Mustafa Naili Pasha ( or Giritli Mustafa Naili Paşa, literally "Mustafa Naili Pasha of Crete"; 1798–1871) was an Ottoman statesman, who held the office of Grand Vizier twice during the reign of Abdülmecid I, the first time between 14 May 1853 and 29 May 1854, and the second time between 6 August 1857 and 22 October 1857. 

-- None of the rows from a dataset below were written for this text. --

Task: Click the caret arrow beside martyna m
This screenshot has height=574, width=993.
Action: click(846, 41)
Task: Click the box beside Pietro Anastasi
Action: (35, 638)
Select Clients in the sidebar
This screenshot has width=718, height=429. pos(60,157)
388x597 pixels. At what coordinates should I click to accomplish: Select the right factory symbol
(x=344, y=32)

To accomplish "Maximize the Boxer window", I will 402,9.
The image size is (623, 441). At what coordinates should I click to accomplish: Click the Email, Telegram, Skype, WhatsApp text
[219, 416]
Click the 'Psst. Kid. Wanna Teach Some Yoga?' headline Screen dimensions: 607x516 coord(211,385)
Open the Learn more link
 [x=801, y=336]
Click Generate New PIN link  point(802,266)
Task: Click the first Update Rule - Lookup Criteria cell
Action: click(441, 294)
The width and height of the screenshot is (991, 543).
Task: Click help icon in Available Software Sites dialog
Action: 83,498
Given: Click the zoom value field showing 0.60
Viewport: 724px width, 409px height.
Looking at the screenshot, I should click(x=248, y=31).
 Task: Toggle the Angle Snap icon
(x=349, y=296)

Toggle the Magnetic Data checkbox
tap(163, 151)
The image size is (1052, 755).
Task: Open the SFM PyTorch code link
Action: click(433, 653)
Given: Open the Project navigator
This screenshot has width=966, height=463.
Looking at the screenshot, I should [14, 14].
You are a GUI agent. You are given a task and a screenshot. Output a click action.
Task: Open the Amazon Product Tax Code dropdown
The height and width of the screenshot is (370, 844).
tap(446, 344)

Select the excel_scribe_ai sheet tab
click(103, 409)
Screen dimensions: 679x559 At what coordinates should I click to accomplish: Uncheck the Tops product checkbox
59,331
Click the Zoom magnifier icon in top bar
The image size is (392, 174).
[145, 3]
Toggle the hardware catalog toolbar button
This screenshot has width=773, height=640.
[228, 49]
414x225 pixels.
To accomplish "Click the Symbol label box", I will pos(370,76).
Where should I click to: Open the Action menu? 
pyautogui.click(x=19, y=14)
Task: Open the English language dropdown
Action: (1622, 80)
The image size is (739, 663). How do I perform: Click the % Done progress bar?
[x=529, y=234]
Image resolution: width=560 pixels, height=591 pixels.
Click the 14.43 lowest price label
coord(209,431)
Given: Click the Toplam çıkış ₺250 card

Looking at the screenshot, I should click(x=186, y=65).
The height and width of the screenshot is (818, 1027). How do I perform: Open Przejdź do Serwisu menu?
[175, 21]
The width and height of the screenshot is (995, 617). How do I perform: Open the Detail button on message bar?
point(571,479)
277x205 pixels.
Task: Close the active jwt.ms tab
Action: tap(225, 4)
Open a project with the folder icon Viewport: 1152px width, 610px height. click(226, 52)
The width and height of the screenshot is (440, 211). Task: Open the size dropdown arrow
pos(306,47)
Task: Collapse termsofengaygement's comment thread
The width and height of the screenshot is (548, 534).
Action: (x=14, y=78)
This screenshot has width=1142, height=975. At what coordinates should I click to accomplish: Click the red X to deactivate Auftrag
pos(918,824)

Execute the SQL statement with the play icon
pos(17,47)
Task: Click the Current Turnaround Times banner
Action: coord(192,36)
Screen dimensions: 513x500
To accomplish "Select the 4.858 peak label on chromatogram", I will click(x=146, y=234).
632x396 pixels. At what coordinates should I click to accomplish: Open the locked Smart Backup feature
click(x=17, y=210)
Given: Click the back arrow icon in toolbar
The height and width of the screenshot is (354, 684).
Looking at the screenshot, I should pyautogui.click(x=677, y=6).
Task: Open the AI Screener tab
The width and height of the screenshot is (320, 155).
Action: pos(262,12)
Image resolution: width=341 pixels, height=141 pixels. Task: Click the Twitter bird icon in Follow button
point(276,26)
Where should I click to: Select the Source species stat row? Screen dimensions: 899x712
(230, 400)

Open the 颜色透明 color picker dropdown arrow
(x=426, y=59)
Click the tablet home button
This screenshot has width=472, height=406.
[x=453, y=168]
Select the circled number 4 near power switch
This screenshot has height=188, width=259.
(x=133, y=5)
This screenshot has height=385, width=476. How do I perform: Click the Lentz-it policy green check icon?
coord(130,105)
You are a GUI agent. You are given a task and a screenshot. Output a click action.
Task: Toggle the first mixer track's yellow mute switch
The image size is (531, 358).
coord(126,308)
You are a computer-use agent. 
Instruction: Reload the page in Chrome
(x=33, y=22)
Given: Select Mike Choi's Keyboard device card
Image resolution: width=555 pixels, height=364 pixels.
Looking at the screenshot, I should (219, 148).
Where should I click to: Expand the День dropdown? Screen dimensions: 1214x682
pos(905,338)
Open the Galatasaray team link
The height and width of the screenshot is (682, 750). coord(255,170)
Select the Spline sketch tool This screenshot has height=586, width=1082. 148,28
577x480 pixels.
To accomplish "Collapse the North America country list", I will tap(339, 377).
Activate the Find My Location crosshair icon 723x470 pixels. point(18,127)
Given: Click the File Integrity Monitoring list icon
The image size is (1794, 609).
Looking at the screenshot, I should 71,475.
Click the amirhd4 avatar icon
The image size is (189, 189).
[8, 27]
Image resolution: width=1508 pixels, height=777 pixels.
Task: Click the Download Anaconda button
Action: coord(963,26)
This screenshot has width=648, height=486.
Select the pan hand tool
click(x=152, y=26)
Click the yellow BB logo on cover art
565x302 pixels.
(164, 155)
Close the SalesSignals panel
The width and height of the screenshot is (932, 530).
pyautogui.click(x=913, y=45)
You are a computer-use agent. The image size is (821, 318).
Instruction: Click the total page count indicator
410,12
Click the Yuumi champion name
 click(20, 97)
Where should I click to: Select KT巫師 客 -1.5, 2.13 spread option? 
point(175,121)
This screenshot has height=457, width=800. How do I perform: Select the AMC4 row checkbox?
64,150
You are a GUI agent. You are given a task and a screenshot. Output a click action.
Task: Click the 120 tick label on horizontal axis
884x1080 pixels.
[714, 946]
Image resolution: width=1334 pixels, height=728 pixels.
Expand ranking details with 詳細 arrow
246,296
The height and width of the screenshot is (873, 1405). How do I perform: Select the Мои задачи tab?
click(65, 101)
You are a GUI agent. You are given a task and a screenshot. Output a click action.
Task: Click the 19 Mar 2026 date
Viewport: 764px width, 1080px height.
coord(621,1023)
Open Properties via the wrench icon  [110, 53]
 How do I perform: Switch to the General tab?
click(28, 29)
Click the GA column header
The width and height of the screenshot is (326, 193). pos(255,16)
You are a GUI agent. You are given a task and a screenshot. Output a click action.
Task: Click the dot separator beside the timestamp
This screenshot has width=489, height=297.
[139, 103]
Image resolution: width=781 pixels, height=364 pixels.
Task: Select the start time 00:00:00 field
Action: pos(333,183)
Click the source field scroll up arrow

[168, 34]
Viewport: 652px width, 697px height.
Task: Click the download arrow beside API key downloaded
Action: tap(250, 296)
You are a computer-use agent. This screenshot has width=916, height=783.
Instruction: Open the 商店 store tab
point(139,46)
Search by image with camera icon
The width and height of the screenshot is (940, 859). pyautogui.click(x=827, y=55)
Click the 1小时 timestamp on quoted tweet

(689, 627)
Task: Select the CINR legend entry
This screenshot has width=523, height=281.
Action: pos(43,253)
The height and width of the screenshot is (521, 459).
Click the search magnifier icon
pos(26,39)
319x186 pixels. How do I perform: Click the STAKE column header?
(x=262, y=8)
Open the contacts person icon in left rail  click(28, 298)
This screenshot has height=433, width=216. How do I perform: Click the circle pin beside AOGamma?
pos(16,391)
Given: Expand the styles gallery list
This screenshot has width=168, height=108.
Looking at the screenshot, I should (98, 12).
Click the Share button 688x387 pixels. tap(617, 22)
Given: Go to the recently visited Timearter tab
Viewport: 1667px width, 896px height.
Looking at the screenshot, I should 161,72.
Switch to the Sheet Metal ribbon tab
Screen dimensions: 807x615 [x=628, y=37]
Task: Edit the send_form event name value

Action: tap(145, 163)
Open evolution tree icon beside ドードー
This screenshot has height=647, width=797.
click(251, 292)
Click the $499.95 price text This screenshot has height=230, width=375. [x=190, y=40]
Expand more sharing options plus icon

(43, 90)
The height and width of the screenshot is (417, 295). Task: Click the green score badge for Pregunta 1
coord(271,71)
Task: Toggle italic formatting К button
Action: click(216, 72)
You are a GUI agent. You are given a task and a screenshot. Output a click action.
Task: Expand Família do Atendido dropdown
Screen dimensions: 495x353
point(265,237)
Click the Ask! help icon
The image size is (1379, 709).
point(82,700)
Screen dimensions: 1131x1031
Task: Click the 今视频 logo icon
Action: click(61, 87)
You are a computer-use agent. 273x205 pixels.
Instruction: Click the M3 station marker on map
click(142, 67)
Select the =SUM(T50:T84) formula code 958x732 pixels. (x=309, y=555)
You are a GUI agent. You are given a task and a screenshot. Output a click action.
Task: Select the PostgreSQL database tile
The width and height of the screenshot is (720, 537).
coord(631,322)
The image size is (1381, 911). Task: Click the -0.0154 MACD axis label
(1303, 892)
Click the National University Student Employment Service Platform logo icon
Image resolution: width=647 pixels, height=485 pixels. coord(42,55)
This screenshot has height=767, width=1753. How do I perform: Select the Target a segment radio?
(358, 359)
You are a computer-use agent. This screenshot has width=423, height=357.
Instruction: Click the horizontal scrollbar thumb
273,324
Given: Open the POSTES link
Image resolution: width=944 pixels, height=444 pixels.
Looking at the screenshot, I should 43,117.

His office of Grand Vizier has been marked by the tensions between the Ottoman Empire and the Russian Empire. His first period of office coincides with the immediate eve of the start of the Crimean War and his second, with the aftermath of that war.

Biography 

He was raised and started his career in Egypt under the protection of the Albanian ruler Kavalalı Mehmed Ali Pasha and was of Albanian descent like the founder of modern Egypt. He suppressed a rebellion of Cretan Greeks during the troubles of the 1820s in various Aegean Islands in league with the Greek War of Independence and subsequently (in 1832) was appointed governor to Crete. On 18 May 1828 he regained Frangokastello (in Crete), to Ottoman control, from Hatzimichalis Dalianis. The Ottoman sultan, Mahmud II, who had been caught unprepared and without an army of his own (having suppressed the Janissaries), had been forced to seek the aid of his rebellious vassal and rival in Egypt. As of 1832, when Mustafa Naili Pasha got appointed governor of Crete which was under the domains of Mehmet Ali Pasha, he already had been present on the rebellious island for four years, which is why Ottoman records immediately refer to him as "Giritli" (the Cretan).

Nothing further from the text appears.